Repeat the lines from the line with "You are a computer-use agent." to the line with "Instruction: Open the" in the listing below, keeping both end lines and adding nothing.

**THE RECORDS:**
——————————
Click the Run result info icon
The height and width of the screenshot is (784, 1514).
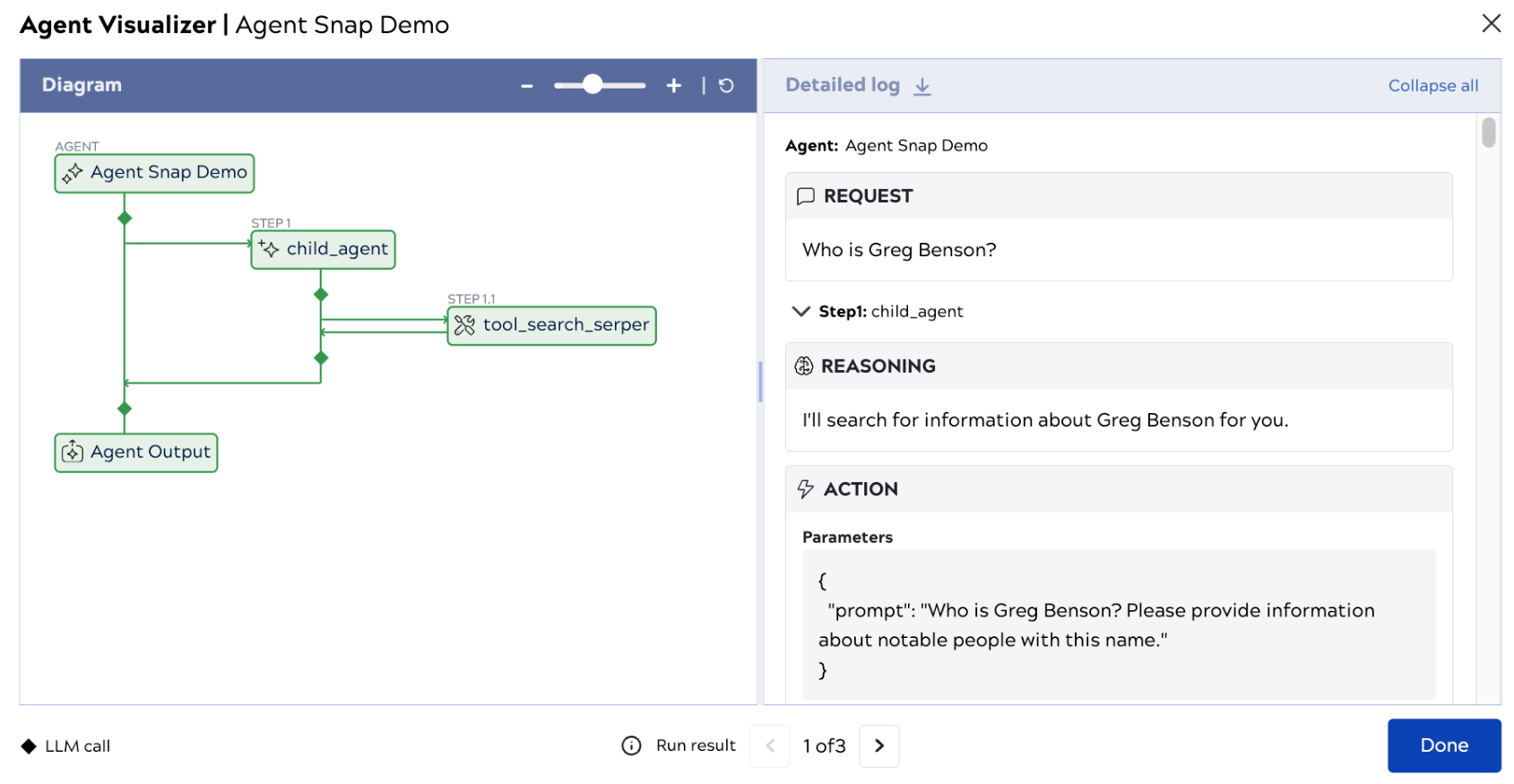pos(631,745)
——————————
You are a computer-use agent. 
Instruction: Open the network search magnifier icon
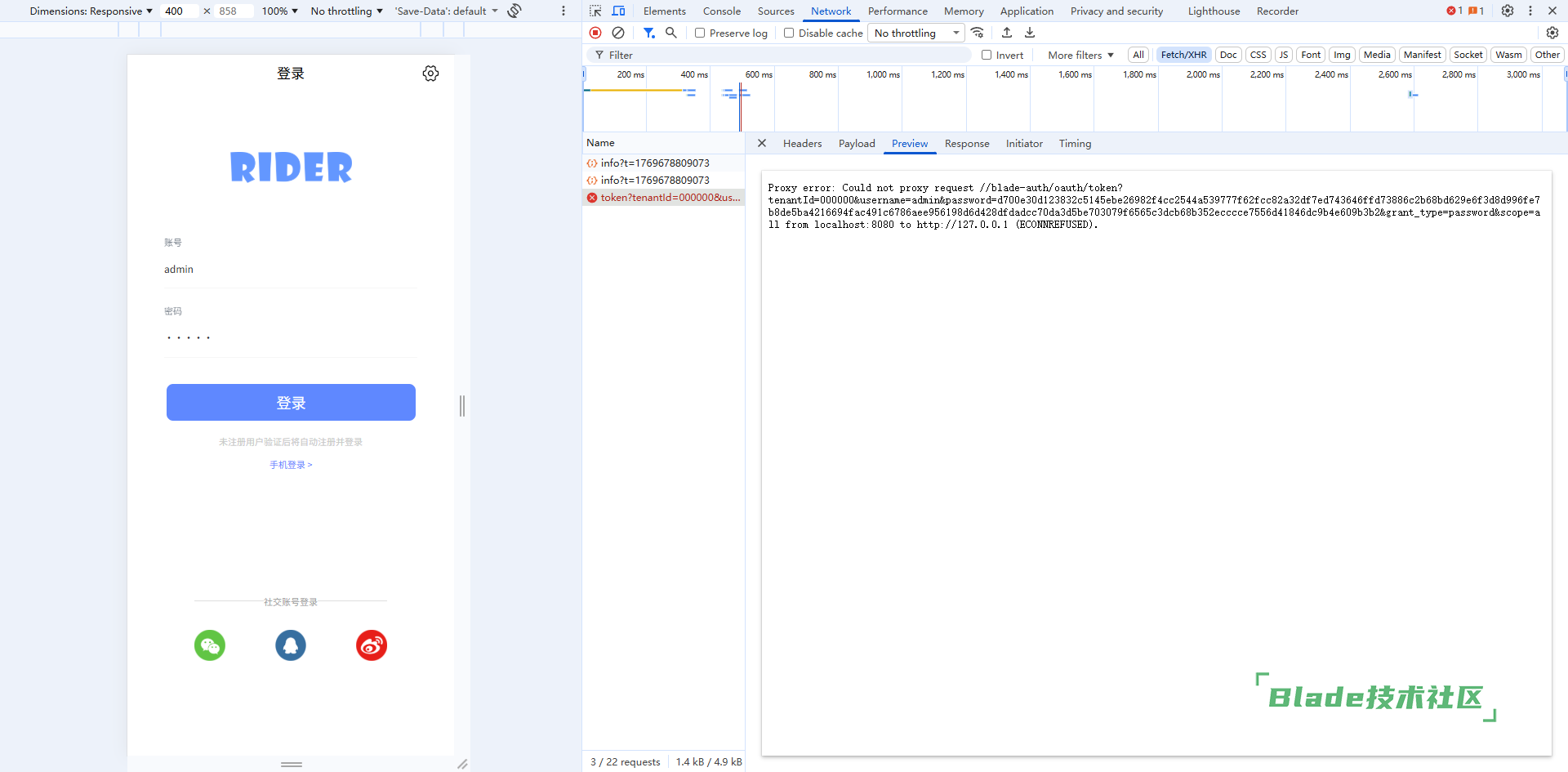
——————————
**SOLUTION:**
You are a computer-use agent. 
Instruction: Open the network search magnifier icon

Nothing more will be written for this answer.